Banks, which were granted specific approvals for issue of rupee denominated co-branded pre-paid cards in the past, are advised to ensure that the co-branding arrangement is in conformity with the instructions mentioned above. In case, the co-branding arrangement is between two banks, the card issuing bank may ensure compliance with the above conditions.

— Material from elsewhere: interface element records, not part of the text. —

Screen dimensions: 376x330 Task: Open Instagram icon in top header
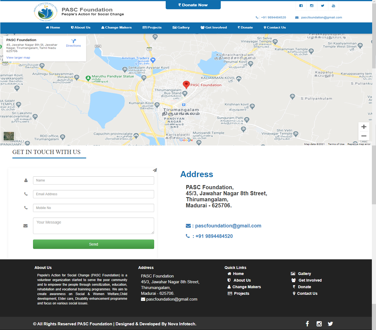[x=312, y=6]
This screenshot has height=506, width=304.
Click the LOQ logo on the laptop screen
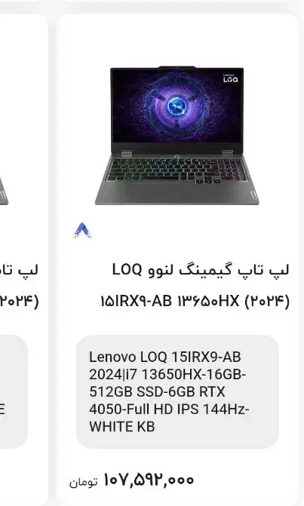231,78
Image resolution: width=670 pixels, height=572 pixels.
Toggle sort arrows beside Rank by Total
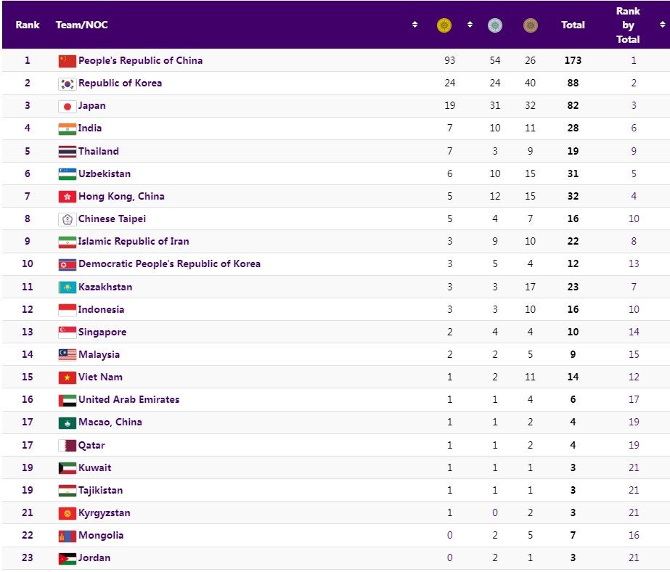coord(662,25)
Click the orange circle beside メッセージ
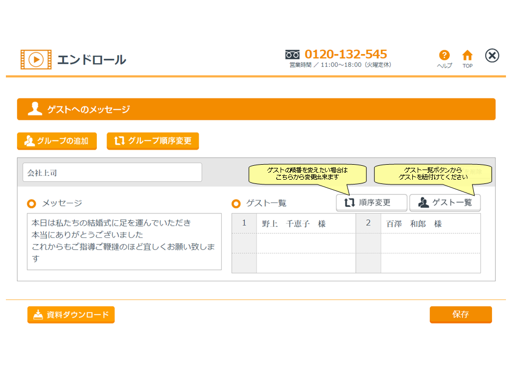The height and width of the screenshot is (385, 514). pos(32,203)
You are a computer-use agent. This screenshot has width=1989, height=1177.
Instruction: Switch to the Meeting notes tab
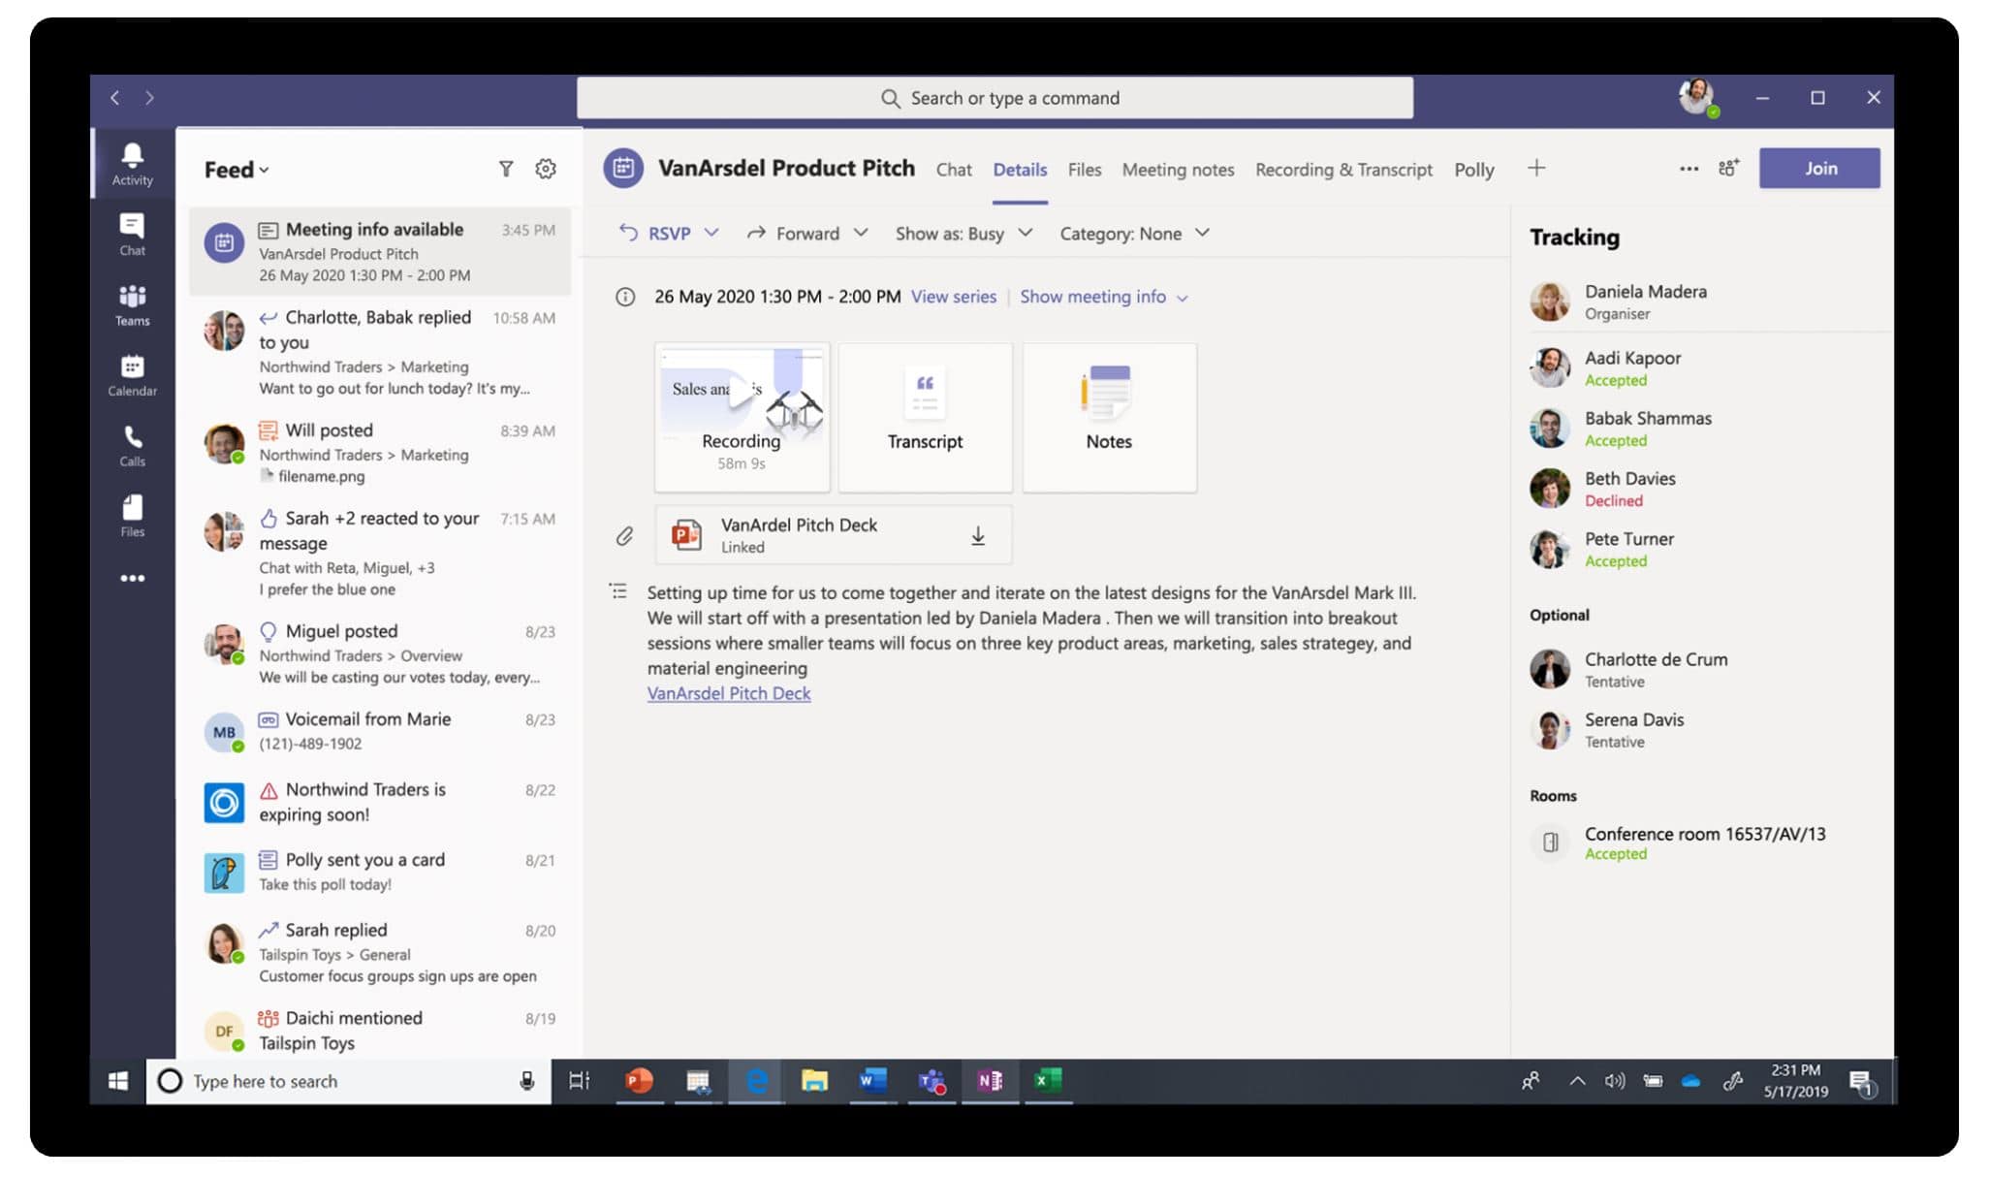pos(1178,170)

10  Unsolicited Commercial Communication
As stated in paragraph I 6.1(g), banks may ensure that they engage telemarketers who comply with directions/ regulations issued by the Telecom Regulatory Authority of India (TRAI) from time to time.

ANNEX
1. Most Important Terms and Conditions (MITCs)
(a) Fees and Charges
  1. Joining fees for primary card holder and for add-on card holder
  2. Annual membership fees for primary and add-on card holder
  3. Cash advance fee
  4. Service charges levied for certain transactions
  5. Interest free (grace) period - illustrated with examples
  6. Finance charges for both revolving credit and cash advances
  7. Overdue interest charges - to be given on monthly & annualised basis
  8. Charges in case of default
(b) Drawal limits
  1. Credit limit
  2. Available credit limit
  3. Cash withdrawal limit
(c) Billing
  1. Billing statements—periodicity and mode of sending
  2. Minimum amount payable
  3. Method of payment
  4. Billing disputes resolution
  5. Contact particulars of 24 hour call centers of card issuer
  6. Grievances redressal escalation—contact particulars of officers to be contacted
  7. Complete postal address of card issuing bank
  8. Toll free number for customer care services
(d) Default and circumstances
  1. Procedure including notice period for reporting a card holder as defaulter
  2. Procedure for withdrawal of default report and the period within which the default report would be withdrawn after settlement of dues
  3. Recovery procedure in case of default
  4. Recovery of dues in case of death/ permanent incapacitance of cardholder
  5. Available insurance cover for card holder and date of activation of policy
(e) Termination / revocation of card membership
  1. Procedure for surrender of card by card holder - due notice
(f) Loss/theft/misuse of card
  1. Procedure to be followed in case of loss/ theft/ misuse of card-mode of intimation to card issuer
  2. Liability of card holder in case of (i) above
(g)  Disclosure
Type of information relating to card holder to be disclosed with and without approval of card holder
2. Disclosure of MITCs - Items to be disclosed in stages :
  1. During marketing  - Item no: a
  2. At application  - Item nos:all items from a to g
  3. Welcome Kit - Item nos: all items from a to g
  4. On billing - Item nos: a, b and c,
  5. On an ongoing basis, any change of the terms and conditions
Note :
  • The font size of MITC should be minimum Arial-12
  • The normal terms and conditions communicated by the card issuer to the card holder at different stages will continue as hitherto.